> _What is expected_
List every source that the passage on labeling students with disabilities cites in parentheses, giving the authors and year for each.

> _Selected passage_
Teachers working with Lucas, a 2nd grader struggling with reading and writing, were beginning to speak of him as having an attention deficit disorder, dyslexia, immaturity—and of course, being a struggling student. Lucas's parents were multilingual immigrants from two different countries, so he was also seen as an English language learner, biracial, and low-income.
That's quite a set of labels for a 7-year-old. Yet Lucas's general education teacher, special education teacher, reading intervention teacher, and even the lunchroom supervisor used all these terms when describing Lucas (a pseudonym) to me in my role as a literacy consultant.
Education is a tricky proposition; teachers walk a fine line between objectivity and compassion. Lucas's teachers objectively described his problematic behaviors (squirmy and difficult to reach) as well as his positive traits (energetic), yet they also tried to be compassionate in noting that Lucas needed extra attention and care.
What slowed Lucas's progress wasn't lack of compassion, but teachers' tendency to create labels for him, especially labels reflecting problems. Traditionally, educators working with a student seen as having special needs begin by identifying that student's deficits—for instance, calling Lucas hyperactive and possibly reluctant to learn to read and write. Too often, these deficits are thought to be the reason the student shows little growth in literacy. Typically, an education team—including concerned and caring teachers—conducts a referral and evaluation process to place the student in one of the 13 federal categories of disabilities under the Individuals with Disabilities Education Act (IDEA). Lucas was duly identified as a child with specific learning disabilities.
So What's the Problem?
The trouble is that when we identify students by their disabilities, we unwittingly put them at risk for linguistic overprotection and covert segregation. Linguistic overprotection, a term used in deaf studies that also applies to children with other learning differences, occurs when adults reduce the linguistic and cognitive complexity of their communications with a child, thus limiting that child's opportunity to learn more advanced language (Calderon & Greenberg, 2003).
Lucas experienced the phenomenon of adults "talking down" to him—not only with spoken language, but also with literacy. During guided reading, he was stuck reading kindergarten-leveled books containing repetitive patterns. Although he was multilingual (which can lead to reading errors that don't imply any underlying disability), his teachers expected an accuracy rate of 98 percent in reading aloud. Lucas always had excellent comprehension, but teachers corrected his small mistakes as he read—which demotivated him.
The reality that many students with disabilities are placed in educational settings apart from their nondisabled peers—effectively segregated—is another problem. The pattern of within-school segregation based on achievement or perceived ability has persisted for decades without much public outcry, although millions of students, teachers, and administrators observe it daily, and it's well documented (Tyson, 2013). Because students from minority backgrounds are disproportionately placed in special education, many observers believe that overt racial segregation has given way to more covert forms of racial segregation under the guise of "disability services" (Ferri & Connor, 2005).

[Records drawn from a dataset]
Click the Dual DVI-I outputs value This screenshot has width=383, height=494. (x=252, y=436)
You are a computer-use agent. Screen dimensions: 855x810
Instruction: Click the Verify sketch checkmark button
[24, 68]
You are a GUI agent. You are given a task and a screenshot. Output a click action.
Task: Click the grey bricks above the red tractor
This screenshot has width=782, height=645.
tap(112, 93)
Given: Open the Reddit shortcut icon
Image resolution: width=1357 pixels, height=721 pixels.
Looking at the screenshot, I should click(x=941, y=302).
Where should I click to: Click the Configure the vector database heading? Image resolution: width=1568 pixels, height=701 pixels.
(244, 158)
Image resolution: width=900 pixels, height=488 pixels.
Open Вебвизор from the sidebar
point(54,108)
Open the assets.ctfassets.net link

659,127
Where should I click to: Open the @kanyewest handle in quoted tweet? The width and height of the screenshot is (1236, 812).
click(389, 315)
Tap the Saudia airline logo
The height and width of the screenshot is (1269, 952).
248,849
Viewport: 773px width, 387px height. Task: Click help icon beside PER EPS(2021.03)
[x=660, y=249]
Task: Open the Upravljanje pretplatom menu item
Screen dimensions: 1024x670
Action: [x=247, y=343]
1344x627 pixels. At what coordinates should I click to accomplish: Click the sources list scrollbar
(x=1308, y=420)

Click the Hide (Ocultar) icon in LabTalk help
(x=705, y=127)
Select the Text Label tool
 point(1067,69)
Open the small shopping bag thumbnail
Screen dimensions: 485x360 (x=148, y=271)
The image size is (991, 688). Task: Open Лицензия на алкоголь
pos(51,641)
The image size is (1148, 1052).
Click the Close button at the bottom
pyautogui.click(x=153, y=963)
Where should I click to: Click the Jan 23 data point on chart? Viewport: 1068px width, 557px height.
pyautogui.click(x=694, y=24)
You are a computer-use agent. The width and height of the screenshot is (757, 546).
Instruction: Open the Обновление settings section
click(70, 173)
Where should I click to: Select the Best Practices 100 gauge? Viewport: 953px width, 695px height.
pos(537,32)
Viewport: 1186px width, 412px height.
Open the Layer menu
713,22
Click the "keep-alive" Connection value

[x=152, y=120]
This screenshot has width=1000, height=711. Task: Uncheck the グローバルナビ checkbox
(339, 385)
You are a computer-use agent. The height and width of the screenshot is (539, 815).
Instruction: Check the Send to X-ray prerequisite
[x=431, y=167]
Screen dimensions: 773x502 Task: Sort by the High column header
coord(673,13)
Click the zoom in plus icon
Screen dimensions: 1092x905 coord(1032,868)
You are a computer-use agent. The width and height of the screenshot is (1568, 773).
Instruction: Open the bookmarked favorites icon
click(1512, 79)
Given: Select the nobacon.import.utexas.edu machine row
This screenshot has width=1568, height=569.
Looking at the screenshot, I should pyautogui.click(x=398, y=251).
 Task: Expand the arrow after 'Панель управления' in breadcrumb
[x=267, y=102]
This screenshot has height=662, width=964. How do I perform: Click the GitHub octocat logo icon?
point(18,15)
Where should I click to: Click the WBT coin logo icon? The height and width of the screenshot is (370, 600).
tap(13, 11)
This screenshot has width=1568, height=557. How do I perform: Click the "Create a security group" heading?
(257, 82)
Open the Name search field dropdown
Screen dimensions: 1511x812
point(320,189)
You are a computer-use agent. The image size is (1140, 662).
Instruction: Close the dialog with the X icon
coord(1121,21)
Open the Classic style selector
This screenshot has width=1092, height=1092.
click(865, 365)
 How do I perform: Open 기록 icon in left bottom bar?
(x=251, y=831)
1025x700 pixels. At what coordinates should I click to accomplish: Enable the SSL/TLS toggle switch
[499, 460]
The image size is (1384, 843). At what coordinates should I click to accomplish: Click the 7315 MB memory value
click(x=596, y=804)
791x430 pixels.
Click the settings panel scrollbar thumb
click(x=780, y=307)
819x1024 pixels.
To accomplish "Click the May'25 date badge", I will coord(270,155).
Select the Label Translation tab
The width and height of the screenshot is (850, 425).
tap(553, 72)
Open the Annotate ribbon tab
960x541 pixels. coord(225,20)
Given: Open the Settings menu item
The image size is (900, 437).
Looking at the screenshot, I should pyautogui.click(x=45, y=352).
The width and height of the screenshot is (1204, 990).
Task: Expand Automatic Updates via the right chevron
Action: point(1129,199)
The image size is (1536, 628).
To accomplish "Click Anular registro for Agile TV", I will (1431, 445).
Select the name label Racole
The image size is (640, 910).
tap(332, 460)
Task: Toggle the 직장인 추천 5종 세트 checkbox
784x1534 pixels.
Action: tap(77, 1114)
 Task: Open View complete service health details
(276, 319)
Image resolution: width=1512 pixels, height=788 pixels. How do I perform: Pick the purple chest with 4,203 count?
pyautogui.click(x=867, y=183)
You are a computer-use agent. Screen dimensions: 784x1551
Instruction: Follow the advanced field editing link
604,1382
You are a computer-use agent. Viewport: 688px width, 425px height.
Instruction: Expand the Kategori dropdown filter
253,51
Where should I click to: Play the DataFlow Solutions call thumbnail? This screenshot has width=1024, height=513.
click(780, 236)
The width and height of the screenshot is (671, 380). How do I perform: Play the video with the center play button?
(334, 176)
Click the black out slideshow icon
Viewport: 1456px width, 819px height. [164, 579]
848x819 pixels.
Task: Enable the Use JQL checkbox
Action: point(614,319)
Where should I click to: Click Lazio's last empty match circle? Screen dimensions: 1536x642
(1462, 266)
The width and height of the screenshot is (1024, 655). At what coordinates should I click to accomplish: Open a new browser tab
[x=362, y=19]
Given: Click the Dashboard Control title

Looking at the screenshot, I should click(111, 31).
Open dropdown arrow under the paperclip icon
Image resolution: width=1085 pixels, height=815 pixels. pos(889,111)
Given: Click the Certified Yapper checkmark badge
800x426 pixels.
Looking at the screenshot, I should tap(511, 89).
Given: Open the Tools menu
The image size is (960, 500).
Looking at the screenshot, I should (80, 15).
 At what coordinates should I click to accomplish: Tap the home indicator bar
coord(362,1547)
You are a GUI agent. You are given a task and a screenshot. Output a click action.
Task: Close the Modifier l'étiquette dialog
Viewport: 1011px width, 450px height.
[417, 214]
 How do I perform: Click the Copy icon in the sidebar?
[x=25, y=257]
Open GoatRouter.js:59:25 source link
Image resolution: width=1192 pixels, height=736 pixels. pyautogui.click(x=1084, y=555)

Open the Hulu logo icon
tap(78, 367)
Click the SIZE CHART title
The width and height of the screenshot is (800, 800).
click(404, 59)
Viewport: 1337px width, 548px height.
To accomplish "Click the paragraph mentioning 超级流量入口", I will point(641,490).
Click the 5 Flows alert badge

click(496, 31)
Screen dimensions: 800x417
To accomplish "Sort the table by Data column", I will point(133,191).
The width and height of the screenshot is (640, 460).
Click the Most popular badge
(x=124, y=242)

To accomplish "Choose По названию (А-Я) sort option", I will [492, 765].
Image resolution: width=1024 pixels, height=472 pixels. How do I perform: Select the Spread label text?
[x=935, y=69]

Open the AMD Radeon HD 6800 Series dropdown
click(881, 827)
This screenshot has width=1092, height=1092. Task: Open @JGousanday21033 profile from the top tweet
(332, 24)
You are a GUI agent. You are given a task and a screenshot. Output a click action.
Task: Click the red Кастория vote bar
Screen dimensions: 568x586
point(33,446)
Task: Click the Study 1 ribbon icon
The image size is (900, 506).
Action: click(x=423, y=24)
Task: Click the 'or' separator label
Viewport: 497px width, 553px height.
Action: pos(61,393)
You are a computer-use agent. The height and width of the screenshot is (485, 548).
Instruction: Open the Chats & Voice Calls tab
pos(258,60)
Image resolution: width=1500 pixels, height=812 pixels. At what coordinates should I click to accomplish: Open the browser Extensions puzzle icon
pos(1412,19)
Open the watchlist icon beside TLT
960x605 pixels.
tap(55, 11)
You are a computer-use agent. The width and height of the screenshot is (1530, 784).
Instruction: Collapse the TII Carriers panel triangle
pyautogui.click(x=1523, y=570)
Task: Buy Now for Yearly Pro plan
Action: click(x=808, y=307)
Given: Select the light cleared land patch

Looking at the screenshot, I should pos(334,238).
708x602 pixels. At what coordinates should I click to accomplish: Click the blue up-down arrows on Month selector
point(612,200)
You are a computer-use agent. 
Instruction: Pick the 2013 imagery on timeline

> _Final answer_
- Calderon & Greenberg, 2003
- Tyson, 2013
- Ferri & Connor, 2005